Exercise prompt :: Arrange the items as a numbered list, leaving out blank lines, starting at the line that contains "Task: Click the -framework flag on line 12" and ending after the line that contains "will [x=670, y=221].".

Dataset items ::
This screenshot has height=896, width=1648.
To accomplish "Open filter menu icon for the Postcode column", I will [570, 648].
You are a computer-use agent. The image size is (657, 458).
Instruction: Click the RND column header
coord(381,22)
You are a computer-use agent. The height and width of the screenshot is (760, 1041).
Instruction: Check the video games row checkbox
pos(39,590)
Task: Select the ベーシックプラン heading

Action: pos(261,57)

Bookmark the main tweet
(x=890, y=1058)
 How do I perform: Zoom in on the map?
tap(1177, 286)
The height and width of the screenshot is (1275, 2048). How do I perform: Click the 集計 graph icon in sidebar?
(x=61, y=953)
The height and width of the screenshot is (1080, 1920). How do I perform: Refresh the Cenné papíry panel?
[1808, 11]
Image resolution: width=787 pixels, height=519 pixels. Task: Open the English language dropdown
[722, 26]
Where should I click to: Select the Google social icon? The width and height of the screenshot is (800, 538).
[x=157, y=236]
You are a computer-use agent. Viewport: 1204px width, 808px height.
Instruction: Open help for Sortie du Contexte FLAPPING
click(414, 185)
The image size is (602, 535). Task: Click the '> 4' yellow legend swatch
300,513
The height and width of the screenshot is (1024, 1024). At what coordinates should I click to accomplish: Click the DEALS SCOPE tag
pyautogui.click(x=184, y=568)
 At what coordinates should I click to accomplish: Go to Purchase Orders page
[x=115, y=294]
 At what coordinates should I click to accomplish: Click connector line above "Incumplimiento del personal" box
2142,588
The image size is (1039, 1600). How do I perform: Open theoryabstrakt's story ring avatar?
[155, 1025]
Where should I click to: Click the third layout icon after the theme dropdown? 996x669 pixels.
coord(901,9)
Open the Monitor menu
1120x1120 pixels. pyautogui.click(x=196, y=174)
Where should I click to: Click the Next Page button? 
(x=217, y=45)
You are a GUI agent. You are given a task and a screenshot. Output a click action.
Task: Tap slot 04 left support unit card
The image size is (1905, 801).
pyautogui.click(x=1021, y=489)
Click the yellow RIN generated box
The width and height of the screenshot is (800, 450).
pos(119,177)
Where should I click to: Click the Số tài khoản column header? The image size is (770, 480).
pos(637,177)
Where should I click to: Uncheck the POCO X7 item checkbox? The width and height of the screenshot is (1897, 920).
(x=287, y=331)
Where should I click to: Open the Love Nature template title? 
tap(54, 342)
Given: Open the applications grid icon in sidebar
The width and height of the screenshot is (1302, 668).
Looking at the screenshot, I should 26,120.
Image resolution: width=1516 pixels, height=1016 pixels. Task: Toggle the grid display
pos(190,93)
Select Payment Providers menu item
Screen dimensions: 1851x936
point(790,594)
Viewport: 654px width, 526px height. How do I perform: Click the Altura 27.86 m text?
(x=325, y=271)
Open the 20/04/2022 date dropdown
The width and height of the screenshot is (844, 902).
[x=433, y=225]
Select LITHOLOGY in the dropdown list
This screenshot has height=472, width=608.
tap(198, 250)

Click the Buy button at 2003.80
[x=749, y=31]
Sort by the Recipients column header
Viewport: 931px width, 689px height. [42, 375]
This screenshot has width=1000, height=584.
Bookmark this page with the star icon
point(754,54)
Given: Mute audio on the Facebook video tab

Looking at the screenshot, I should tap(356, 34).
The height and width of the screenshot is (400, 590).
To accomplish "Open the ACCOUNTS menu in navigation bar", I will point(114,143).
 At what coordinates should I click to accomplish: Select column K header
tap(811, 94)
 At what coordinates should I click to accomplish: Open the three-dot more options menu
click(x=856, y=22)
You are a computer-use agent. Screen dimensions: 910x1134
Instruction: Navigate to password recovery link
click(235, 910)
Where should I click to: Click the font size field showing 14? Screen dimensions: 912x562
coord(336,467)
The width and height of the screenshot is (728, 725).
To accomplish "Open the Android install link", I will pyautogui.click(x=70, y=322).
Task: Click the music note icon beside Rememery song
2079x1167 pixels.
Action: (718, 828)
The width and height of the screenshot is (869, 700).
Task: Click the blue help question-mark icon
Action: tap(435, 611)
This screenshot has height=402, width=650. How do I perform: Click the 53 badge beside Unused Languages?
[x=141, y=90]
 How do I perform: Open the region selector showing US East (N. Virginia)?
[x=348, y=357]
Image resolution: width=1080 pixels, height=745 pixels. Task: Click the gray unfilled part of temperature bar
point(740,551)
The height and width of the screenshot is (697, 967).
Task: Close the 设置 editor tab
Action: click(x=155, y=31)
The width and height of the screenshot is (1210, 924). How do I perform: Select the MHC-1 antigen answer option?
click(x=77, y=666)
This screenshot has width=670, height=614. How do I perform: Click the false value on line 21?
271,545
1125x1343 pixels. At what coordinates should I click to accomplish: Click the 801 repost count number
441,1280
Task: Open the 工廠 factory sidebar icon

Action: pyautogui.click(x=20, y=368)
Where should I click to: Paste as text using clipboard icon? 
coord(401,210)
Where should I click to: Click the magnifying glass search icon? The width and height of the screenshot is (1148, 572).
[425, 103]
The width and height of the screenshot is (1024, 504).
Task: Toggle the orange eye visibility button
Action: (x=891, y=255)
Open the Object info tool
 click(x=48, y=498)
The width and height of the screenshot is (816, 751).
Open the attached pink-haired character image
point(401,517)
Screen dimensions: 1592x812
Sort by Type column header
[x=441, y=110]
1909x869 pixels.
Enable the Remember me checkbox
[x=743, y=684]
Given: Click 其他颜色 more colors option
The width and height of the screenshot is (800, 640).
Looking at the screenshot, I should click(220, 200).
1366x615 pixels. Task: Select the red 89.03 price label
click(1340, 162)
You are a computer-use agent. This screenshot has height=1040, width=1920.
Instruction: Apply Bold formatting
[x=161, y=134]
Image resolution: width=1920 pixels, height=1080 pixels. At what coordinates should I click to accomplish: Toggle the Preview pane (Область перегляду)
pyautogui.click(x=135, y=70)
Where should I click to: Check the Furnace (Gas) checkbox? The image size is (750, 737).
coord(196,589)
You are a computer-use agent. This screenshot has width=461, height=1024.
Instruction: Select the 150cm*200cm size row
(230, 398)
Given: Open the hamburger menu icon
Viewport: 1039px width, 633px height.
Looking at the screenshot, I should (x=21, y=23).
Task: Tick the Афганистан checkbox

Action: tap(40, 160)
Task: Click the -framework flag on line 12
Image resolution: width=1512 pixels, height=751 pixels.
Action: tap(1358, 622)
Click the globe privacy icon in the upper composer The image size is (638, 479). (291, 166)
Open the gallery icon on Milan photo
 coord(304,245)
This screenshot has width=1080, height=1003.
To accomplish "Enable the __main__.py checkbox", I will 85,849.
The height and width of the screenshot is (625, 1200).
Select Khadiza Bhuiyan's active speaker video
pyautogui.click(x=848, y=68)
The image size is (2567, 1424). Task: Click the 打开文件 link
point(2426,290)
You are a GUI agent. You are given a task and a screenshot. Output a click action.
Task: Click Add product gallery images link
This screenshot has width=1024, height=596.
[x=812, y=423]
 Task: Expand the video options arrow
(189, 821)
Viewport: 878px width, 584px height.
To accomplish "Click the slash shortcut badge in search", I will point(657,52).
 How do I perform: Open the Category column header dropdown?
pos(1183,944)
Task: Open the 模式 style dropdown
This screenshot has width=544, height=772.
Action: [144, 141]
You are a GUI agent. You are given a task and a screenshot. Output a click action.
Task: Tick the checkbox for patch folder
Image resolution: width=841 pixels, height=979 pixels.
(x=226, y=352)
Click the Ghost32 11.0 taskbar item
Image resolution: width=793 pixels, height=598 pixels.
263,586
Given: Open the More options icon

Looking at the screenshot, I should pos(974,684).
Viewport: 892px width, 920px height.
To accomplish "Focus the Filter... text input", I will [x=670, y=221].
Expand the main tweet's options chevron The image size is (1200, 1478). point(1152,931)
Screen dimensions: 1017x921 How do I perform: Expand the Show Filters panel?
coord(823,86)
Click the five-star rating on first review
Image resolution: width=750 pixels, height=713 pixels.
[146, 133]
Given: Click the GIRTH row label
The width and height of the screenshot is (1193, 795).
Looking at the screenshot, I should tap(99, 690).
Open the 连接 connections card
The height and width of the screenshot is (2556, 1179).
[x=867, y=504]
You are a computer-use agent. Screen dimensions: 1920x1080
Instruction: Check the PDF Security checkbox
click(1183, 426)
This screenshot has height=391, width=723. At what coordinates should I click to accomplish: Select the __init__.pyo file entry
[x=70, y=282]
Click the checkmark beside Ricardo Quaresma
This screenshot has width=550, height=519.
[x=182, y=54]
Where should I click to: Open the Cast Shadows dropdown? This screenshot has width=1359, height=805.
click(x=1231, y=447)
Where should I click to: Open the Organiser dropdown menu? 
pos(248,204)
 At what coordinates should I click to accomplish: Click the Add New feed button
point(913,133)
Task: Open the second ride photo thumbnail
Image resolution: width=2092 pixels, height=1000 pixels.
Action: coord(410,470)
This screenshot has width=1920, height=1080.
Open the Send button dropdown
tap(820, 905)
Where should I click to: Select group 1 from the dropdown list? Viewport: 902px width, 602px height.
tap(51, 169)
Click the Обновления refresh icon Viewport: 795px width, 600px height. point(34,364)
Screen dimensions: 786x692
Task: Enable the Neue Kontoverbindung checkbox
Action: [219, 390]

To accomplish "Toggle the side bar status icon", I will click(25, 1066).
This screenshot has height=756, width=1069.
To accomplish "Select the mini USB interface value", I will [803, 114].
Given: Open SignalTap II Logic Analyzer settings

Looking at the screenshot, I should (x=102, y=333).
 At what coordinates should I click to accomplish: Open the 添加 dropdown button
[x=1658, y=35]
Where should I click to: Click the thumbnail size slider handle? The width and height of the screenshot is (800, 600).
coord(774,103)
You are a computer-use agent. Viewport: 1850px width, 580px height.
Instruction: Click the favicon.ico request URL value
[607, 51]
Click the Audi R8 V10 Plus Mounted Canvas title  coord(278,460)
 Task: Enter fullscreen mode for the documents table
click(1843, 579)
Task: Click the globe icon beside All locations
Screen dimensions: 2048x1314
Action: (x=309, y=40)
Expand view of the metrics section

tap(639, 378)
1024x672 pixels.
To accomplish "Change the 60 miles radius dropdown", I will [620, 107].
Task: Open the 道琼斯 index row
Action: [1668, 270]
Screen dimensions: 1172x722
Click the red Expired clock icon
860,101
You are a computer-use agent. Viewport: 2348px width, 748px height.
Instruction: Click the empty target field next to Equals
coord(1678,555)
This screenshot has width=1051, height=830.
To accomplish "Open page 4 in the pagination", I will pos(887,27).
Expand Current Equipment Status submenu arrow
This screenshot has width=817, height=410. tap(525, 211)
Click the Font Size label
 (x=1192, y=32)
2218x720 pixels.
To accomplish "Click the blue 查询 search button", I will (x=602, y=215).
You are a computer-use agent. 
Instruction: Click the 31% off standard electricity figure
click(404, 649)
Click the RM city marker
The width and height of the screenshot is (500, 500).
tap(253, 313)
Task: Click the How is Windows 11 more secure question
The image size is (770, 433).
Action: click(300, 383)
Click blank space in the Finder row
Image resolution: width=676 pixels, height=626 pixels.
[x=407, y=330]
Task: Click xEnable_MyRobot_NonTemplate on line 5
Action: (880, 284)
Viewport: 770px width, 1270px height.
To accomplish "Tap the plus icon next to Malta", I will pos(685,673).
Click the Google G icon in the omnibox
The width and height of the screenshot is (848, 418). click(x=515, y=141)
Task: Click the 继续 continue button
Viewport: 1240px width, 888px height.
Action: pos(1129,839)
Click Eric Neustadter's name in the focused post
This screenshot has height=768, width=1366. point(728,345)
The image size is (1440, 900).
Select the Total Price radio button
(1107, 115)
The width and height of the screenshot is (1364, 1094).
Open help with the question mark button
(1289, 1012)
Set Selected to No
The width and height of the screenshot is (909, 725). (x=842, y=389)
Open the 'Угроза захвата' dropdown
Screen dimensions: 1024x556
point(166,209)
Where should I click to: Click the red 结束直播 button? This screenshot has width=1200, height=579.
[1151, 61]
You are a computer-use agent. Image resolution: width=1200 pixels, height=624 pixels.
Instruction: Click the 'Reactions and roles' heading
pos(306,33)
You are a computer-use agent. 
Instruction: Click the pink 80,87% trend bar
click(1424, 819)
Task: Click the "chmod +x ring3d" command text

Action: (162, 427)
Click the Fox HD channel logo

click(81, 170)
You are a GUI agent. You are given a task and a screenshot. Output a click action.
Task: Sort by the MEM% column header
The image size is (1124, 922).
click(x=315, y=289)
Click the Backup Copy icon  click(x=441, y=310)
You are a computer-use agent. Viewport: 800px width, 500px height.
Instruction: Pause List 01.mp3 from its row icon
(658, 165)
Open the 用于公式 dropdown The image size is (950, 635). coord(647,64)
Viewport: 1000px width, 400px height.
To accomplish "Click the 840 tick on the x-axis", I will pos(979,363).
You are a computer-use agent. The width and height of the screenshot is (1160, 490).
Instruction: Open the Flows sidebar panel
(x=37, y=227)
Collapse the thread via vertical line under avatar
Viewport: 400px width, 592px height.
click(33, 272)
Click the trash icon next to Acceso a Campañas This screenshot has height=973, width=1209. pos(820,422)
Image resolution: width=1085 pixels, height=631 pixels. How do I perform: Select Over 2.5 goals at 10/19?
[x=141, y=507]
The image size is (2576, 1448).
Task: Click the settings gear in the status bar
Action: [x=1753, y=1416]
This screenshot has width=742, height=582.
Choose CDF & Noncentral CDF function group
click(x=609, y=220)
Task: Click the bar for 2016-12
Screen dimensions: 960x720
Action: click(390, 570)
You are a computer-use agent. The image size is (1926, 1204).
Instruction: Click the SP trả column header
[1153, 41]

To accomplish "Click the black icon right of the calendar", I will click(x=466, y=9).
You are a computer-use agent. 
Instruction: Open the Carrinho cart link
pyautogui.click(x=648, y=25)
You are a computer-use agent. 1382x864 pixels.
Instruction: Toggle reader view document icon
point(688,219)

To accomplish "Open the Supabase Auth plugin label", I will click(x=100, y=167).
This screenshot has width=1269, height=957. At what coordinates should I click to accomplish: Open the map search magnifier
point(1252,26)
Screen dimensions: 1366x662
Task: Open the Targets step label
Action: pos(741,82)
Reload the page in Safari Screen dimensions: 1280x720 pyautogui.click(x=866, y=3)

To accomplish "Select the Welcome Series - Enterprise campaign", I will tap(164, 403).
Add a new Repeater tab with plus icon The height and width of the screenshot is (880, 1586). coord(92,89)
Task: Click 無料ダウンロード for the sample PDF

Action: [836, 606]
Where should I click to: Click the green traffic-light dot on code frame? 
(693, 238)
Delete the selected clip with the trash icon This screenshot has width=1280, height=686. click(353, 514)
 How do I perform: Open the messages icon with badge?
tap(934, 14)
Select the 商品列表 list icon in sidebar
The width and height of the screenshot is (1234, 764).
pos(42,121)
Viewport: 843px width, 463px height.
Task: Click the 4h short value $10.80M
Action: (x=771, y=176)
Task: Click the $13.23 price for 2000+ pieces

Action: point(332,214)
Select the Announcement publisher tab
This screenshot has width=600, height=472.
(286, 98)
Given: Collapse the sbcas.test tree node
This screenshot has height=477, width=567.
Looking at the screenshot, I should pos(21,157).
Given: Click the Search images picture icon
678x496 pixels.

Result of the exercise ::
1. Task: Click the -framework flag on line 12
2. Image resolution: width=1512 pixels, height=751 pixels.
3. Action: tap(1358, 622)
4. Click the globe privacy icon in the upper composer The image size is (638, 479). (291, 166)
5. Open the gallery icon on Milan photo
6.  coord(304,245)
7. This screenshot has width=1080, height=1003.
8. To accomplish "Enable the __main__.py checkbox", I will 85,849.
9. The height and width of the screenshot is (625, 1200).
10. Select Khadiza Bhuiyan's active speaker video
11. pyautogui.click(x=848, y=68)
12. The image size is (2567, 1424). Task: Click the 打开文件 link
13. point(2426,290)
14. You are a GUI agent. You are given a task and a screenshot. Output a click action.
15. Task: Click Add product gallery images link
16. This screenshot has width=1024, height=596.
17. [x=812, y=423]
18.  Task: Expand the video options arrow
19. (189, 821)
20. Viewport: 878px width, 584px height.
21. To accomplish "Click the slash shortcut badge in search", I will point(657,52).
22.  How do I perform: Open the Category column header dropdown?
23. pos(1183,944)
24. Task: Open the 模式 style dropdown
25. This screenshot has width=544, height=772.
26. Action: [144, 141]
27. You are a GUI agent. You are given a task and a screenshot. Output a click action.
28. Task: Tick the checkbox for patch folder
29. Image resolution: width=841 pixels, height=979 pixels.
30. (x=226, y=352)
31. Click the Ghost32 11.0 taskbar item
32. Image resolution: width=793 pixels, height=598 pixels.
33. 263,586
34. Given: Open the More options icon
35. Looking at the screenshot, I should pos(974,684).
36. Viewport: 892px width, 920px height.
37. To accomplish "Focus the Filter... text input", I will [x=670, y=221].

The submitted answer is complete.